Kanton Luzern: Der Gürtel muss enger geschnallt werden

Der Kanton Luzern rechnet für 2012 mit Mindereinnahmen von rund 80 Millionen Franken und stellt sich auf finanziell rauere Zeiten ein. Weil die Kosten steigen dürften, kündigt der Finanzdirektor an, das Budget nach Sparmöglichkeiten abzuklopfen.

Luzern zahle indirekt für die weltweite Finanz- und Währungskrise, heisst es in der Mitteilung der Staatskanzlei.
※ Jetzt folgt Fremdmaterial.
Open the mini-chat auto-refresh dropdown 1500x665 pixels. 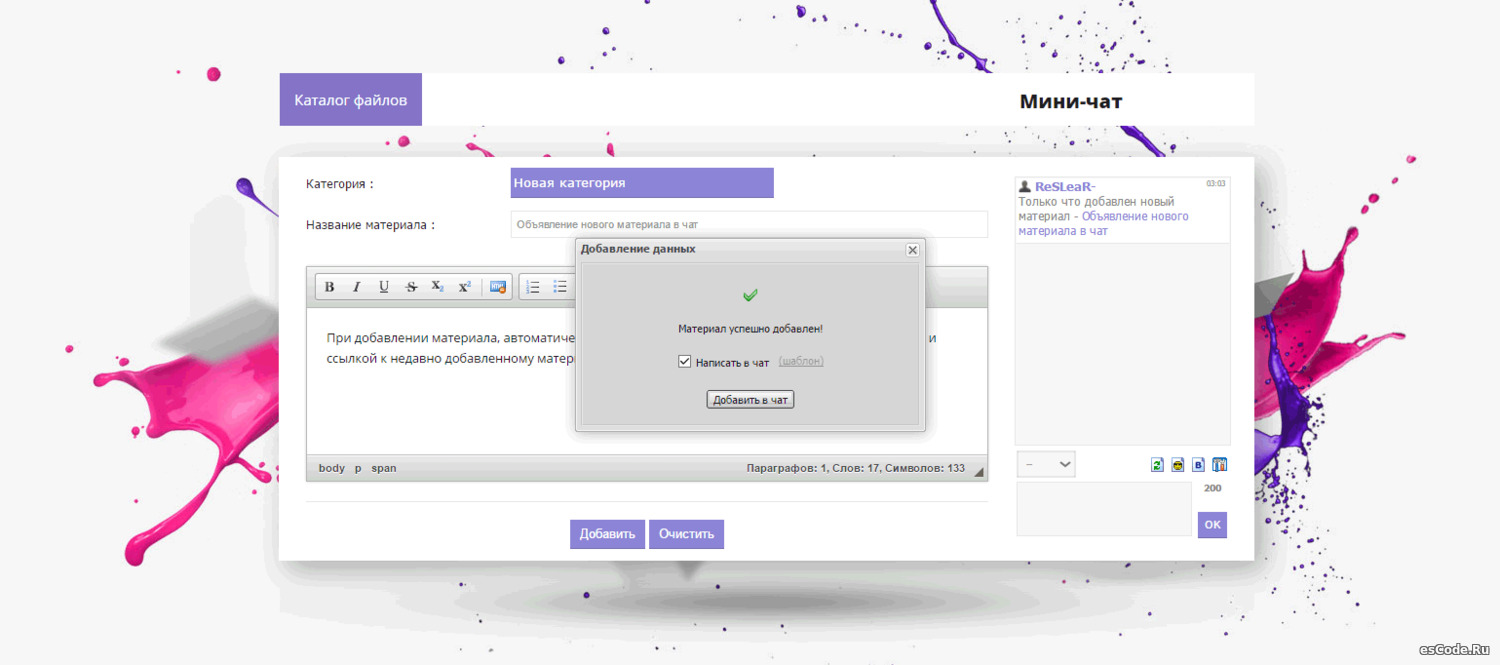(1046, 464)
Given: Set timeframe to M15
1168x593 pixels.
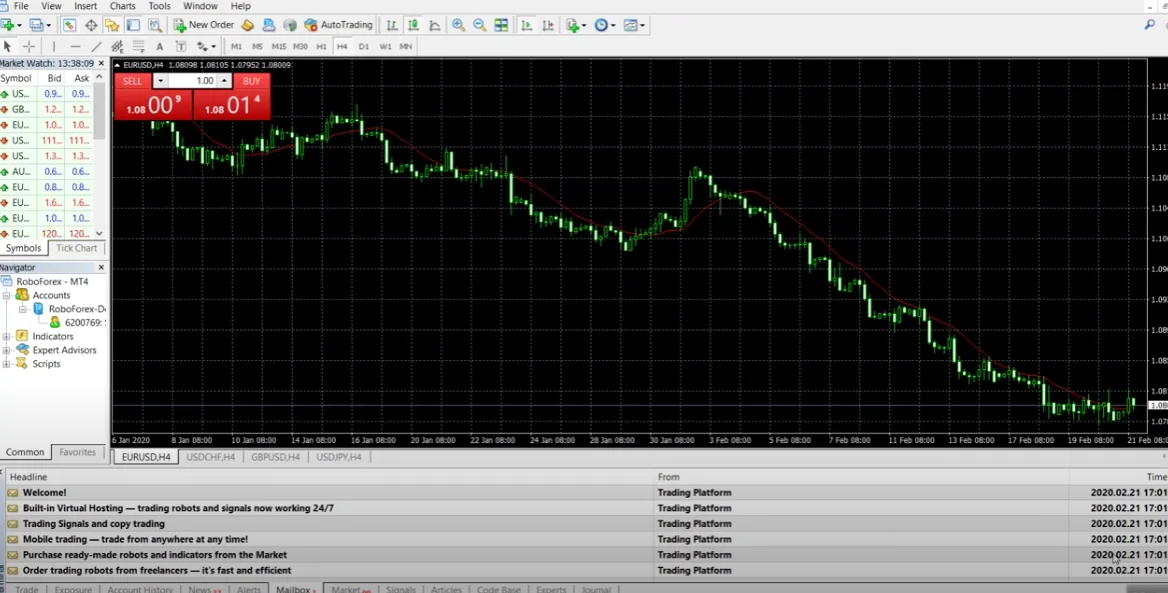Looking at the screenshot, I should click(278, 46).
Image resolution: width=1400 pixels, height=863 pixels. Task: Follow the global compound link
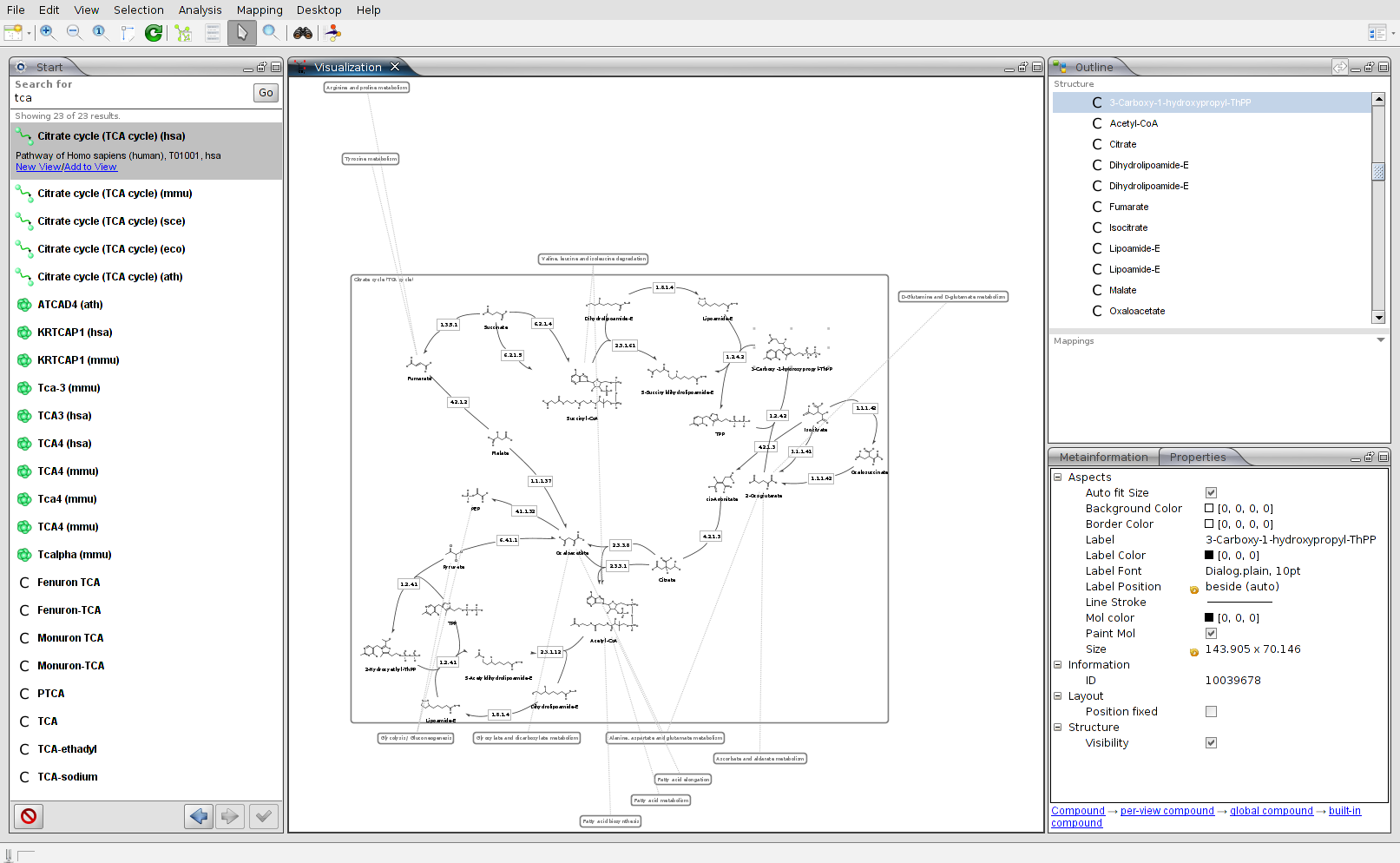[1271, 811]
Es gelte, den Kanton für finanziell rauere Zeiten zu rüsten. Der Kanton Luzern geht davon aus, dass die Gewinnausschüttung der Nationalbank um 60 Prozent oder 47 Millionen Franken kleiner ausfallen wird als ursprünglich angenommen. 31,5 Millionen Franken weniger wird Luzern vom Finanzausgleich erhalten; die Gründe liegen in der Wirtschaftskrise 2008 sowie in einer neuen Berechnungsart. Auf den Kanton kommen aber auch höhere Ausgaben zu. Die Staatskanzlei erwähnt die Hochschulen, die Sonderschulen und die Spitäler. Bei der Erarbeitung des Budgets 2012 sollen deshalb nach umfassenden Sparmöglichkeiten gesucht werden. Möglich ist auch, dass Projekte sistiert werden. Nicht angesetzt werden soll der Rotstift bei kostenneutralen Projekten und bei solchen, die der Effizienzsteigerung dienen.